Written exercise: Reproduce the items below word for word, starting with the very first line and ending with the line that contains "Action: (858, 30)", both included.

__________________________________________________

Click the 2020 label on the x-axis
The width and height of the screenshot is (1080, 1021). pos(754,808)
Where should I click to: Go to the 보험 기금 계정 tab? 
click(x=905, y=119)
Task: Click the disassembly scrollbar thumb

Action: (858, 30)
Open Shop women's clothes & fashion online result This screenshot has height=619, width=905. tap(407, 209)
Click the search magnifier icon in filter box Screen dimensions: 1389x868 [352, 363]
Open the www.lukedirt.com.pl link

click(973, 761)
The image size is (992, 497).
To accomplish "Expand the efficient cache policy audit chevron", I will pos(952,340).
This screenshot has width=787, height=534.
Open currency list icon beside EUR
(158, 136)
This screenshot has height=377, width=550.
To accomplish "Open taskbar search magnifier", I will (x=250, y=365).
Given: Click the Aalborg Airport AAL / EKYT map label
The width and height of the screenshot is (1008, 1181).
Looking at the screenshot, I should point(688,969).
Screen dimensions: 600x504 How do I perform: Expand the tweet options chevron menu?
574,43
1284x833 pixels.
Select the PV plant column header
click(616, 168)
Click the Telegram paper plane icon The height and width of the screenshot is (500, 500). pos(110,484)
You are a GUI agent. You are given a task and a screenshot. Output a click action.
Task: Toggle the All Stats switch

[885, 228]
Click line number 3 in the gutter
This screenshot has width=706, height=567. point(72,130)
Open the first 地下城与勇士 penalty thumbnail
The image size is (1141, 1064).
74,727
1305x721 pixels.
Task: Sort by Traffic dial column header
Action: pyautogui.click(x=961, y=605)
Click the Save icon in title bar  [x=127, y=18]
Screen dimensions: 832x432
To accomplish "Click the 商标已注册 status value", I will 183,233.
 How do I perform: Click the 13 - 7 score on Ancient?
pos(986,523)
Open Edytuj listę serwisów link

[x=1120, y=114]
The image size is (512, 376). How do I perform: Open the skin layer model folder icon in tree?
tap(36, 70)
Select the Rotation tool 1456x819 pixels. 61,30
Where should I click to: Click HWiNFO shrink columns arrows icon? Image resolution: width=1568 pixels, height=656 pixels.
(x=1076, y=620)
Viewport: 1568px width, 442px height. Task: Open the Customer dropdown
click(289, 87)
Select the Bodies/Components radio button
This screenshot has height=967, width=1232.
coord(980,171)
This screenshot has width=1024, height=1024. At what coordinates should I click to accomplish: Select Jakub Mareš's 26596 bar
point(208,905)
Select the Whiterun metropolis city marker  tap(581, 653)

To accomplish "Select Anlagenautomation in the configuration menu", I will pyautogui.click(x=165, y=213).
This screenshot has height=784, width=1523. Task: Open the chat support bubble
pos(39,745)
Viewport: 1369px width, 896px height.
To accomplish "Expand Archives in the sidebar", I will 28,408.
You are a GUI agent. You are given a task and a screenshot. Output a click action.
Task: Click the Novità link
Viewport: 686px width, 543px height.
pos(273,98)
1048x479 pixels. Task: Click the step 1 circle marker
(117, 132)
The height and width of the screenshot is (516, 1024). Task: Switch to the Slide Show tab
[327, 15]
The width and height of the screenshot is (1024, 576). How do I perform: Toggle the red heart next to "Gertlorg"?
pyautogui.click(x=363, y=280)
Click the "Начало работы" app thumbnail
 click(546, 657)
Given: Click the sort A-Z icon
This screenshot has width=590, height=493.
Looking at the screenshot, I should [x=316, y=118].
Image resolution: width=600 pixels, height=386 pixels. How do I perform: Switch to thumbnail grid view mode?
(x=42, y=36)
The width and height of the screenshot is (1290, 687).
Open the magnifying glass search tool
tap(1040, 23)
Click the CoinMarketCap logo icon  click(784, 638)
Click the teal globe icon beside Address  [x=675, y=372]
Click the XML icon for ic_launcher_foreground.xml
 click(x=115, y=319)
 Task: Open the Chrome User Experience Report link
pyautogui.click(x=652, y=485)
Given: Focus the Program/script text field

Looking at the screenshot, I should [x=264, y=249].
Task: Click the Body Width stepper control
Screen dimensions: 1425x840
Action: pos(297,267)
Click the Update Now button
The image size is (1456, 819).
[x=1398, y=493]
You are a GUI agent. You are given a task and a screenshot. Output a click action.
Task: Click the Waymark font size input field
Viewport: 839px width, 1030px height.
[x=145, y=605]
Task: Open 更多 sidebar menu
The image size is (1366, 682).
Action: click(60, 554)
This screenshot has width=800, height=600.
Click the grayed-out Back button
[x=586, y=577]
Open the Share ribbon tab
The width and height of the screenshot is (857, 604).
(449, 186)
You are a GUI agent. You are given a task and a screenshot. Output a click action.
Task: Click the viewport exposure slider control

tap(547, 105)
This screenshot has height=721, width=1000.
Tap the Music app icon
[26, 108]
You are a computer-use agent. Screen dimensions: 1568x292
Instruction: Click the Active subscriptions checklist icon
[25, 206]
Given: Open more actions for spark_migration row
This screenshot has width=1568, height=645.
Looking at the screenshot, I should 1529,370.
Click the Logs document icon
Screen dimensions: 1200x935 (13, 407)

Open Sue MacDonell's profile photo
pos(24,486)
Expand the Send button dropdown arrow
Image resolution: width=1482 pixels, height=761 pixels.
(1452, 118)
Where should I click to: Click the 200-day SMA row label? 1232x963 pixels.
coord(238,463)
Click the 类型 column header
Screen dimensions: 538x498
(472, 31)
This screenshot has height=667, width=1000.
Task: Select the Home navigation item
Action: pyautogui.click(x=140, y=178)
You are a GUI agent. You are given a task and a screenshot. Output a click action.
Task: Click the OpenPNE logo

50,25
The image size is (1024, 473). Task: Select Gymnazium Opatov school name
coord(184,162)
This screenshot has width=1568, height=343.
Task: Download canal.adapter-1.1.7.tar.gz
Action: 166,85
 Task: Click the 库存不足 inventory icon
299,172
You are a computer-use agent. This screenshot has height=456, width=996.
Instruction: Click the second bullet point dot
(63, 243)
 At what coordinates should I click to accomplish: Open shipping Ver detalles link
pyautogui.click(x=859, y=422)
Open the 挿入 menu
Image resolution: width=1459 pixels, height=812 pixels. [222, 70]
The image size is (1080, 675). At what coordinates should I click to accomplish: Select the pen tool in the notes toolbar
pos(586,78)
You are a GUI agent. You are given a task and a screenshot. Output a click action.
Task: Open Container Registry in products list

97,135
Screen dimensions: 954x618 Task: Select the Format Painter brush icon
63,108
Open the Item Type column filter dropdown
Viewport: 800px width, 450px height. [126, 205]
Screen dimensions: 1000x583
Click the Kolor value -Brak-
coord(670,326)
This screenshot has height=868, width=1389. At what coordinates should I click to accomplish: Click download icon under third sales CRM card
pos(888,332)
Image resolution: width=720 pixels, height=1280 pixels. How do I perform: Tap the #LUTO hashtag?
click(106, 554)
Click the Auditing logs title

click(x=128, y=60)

__________________________________________________

Full answer:
Click the 2020 label on the x-axis
The width and height of the screenshot is (1080, 1021). pos(754,808)
Where should I click to: Go to the 보험 기금 계정 tab? 
click(x=905, y=119)
Task: Click the disassembly scrollbar thumb

Action: (858, 30)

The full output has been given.